Toro toro, taxi: Dire Straits, “Skateaway” (1980)

Last week’s post about Revolver being one of my Top Five albums got me spiraling into a sort of High Fidelity argument with myself about what would be in that Top Five list.  The album that I keep going back and forth on is Dire Straits’ Making Movies from 1980.  Is it simply good or truly great?  While I may not resolve that argument quickly – and as always welcome your input – I can certainly enjoy one of my favorite LP tracks of all time in the process.

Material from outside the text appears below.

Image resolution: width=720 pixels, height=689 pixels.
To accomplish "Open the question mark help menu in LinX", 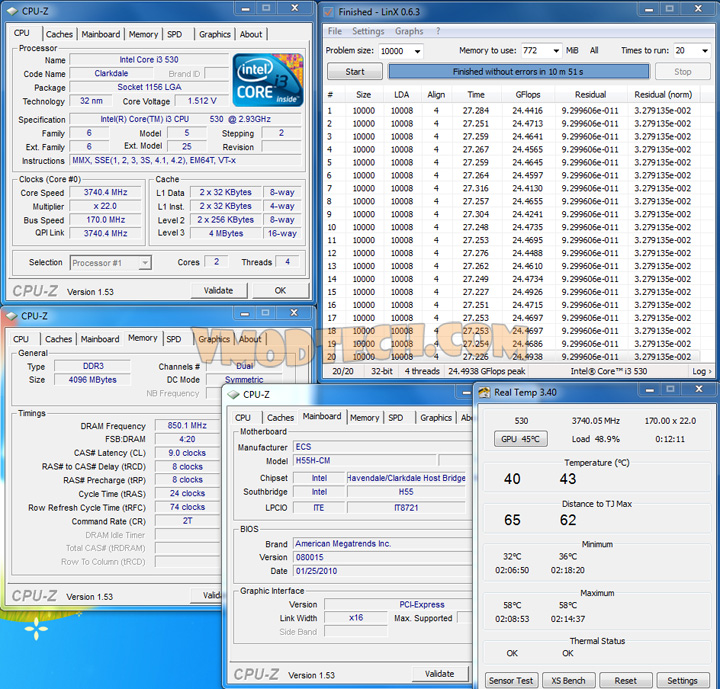I will (x=437, y=31).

In 1985 Dire Straits was all the rage.  Brothers In Arms, the first digitally-recorded LP (trivia!) was selling thousands of copies a day. The iconic video for “Money For Nothing,” which poked at MTV, was in heavy rotation on MTV. (As with all things, the Weird Al parody from UHF is superior.) The inexplicably sports-themed video for “Walk of Life” followed it and sold more copies of the LP.

Being the sort that is always just a few years behind the times, it was in 1985 that I dove into the back catalog of Dire Straits and discovered Making Movies. I wandered into Discount Records in Oak Forest (I think that was the name of it – perhaps a classmate can help me out on this?  It was on 151st and Cicero before it moved) and took a gamble on the LP.  I was instantly hooked.  Since at the time I was getting seriously into Dylan, and Mark Knopfler was branded one of the “new Dylans” when the band first surfaced in 1978, it made sense that I would like the sound of this album. The stories weaved through “Romeo and Juliet” and “Expresso Love” appealed to me.  But it was this track that stood out, and went into a heavy rotation in my house for most of my senior year of high school.

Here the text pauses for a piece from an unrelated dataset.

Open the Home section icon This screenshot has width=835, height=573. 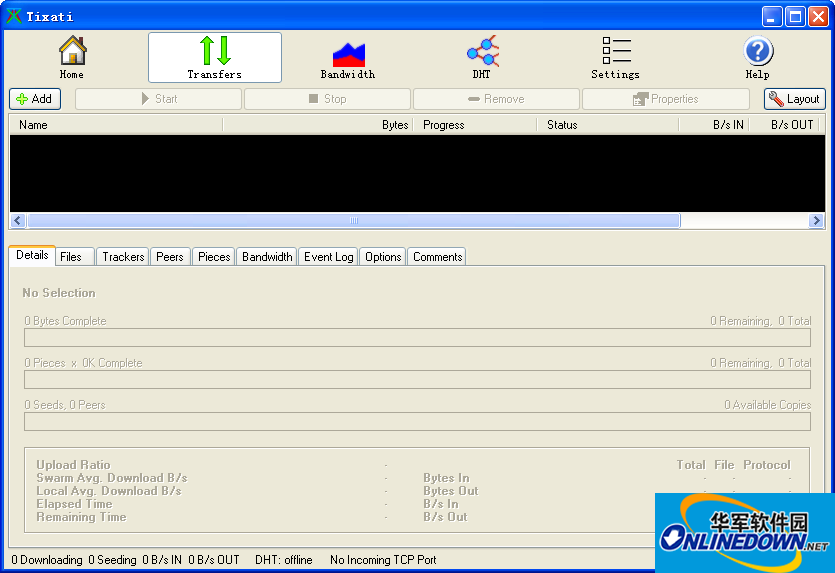(72, 51)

Music often created visuals for me.  Music videos provided visuals for us, and sometimes the visions don’t mesh so neatly.  Imagine my surprise when I discovered, late one night on MTV, the video for “Skateaway.”  The images had absolutely nothing to do with what I had come up within my mind.  Of course, as a sixteen-year-old my worldview would have been limited by geography, so I guess I was expecting some suburban girl with big hair at the Tinley Park Roller Rink to be in my version of the video. But this was a pleasantly different interpretation of the music, and it replaced what I had come up with. In a sense both the song and the video kicked open a door of sorts.

I’m pretty sure that the copy of the LP that I bought in 1985 was long ago lost at a party or perhaps at the college radio station, where I often snuck the song in when I needed a break. At six and a half minutes, it was useful for those times when you need to leave the studio for one reason or another.  (Remind me to one day tell the story of the proposed “DJ Takes a Dump” contest at WLRA. I still maintain we should have done that game.)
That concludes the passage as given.